■ The records ■
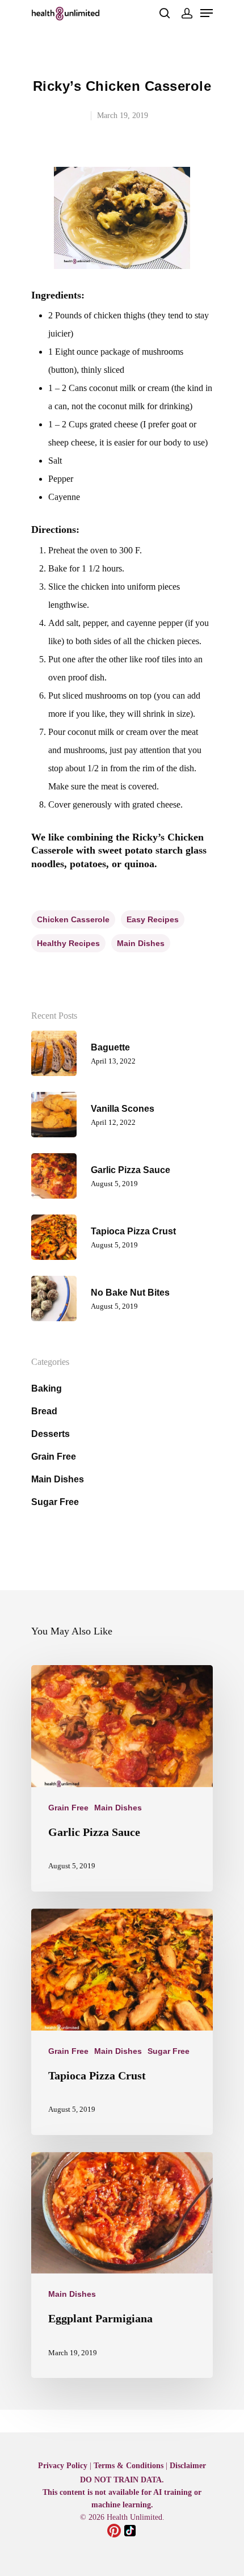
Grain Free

---

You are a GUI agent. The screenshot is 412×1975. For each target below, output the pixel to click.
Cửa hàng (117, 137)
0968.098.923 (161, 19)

--

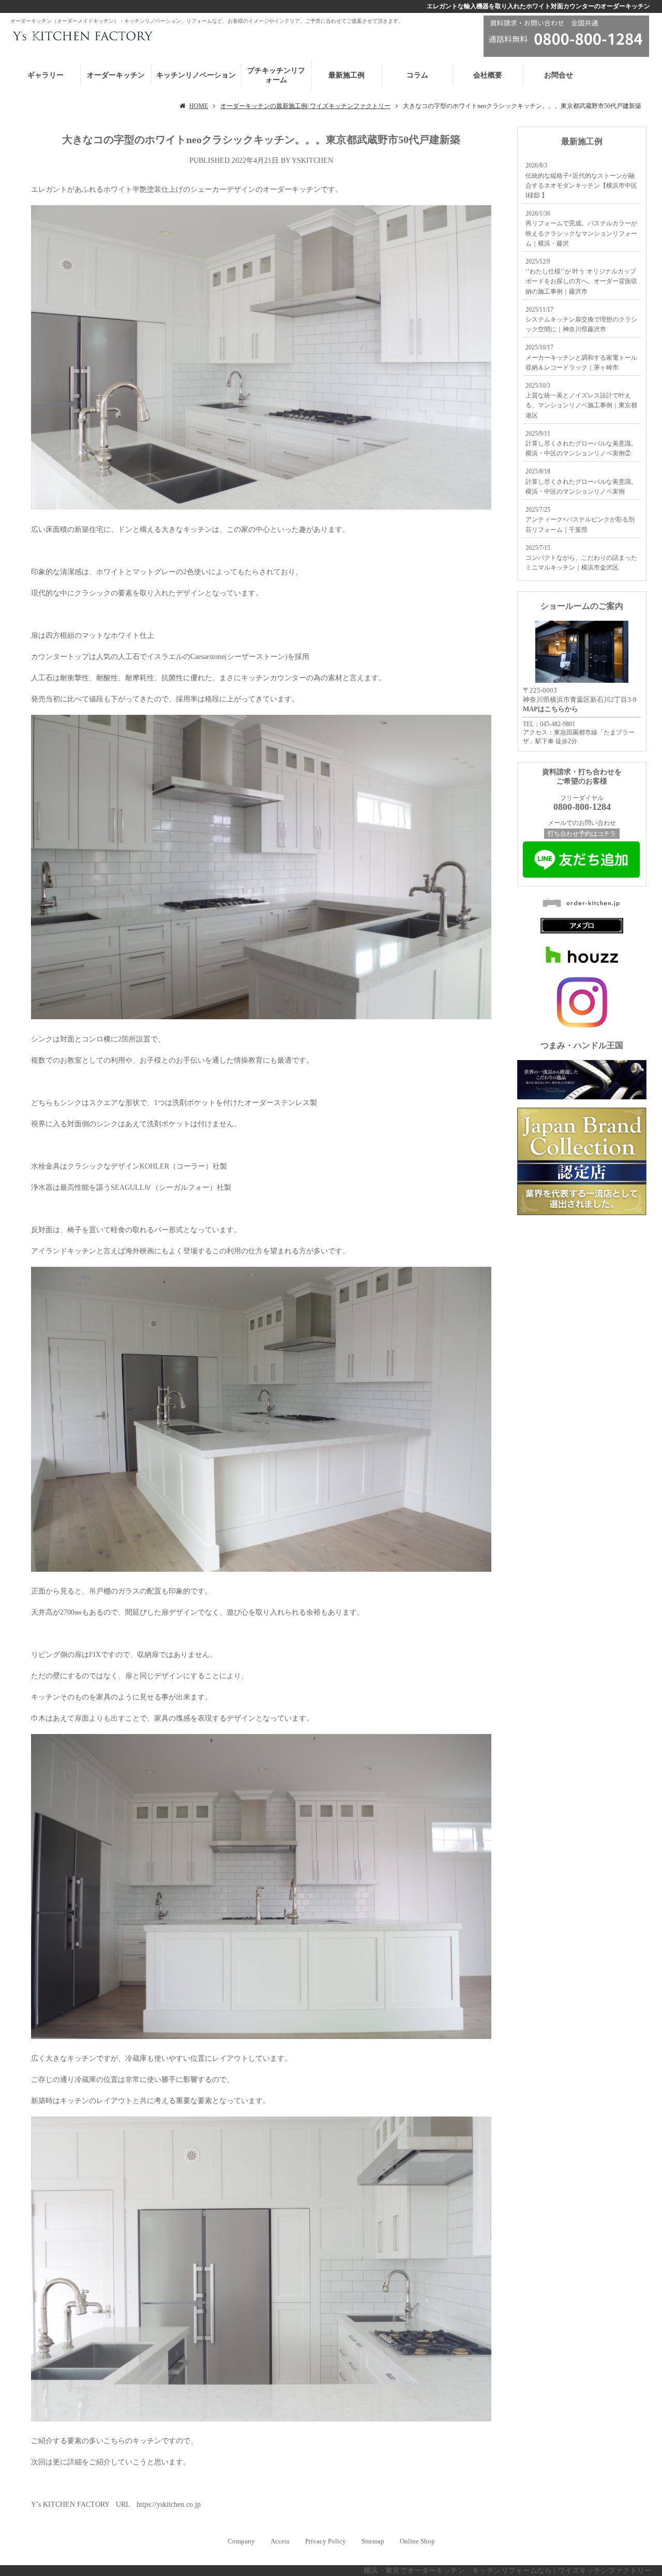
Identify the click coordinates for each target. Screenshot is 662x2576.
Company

■ What is expected ■
Beginning with the line containing "You are a GUI" in the material above, copy every line exactly until you have copied the line containing "0968.098.923 (161, 19)".

■ Response area ■
You are a GUI agent. The screenshot is 412×1975. For each target below, output the pixel to click.
Cửa hàng (117, 137)
0968.098.923 (161, 19)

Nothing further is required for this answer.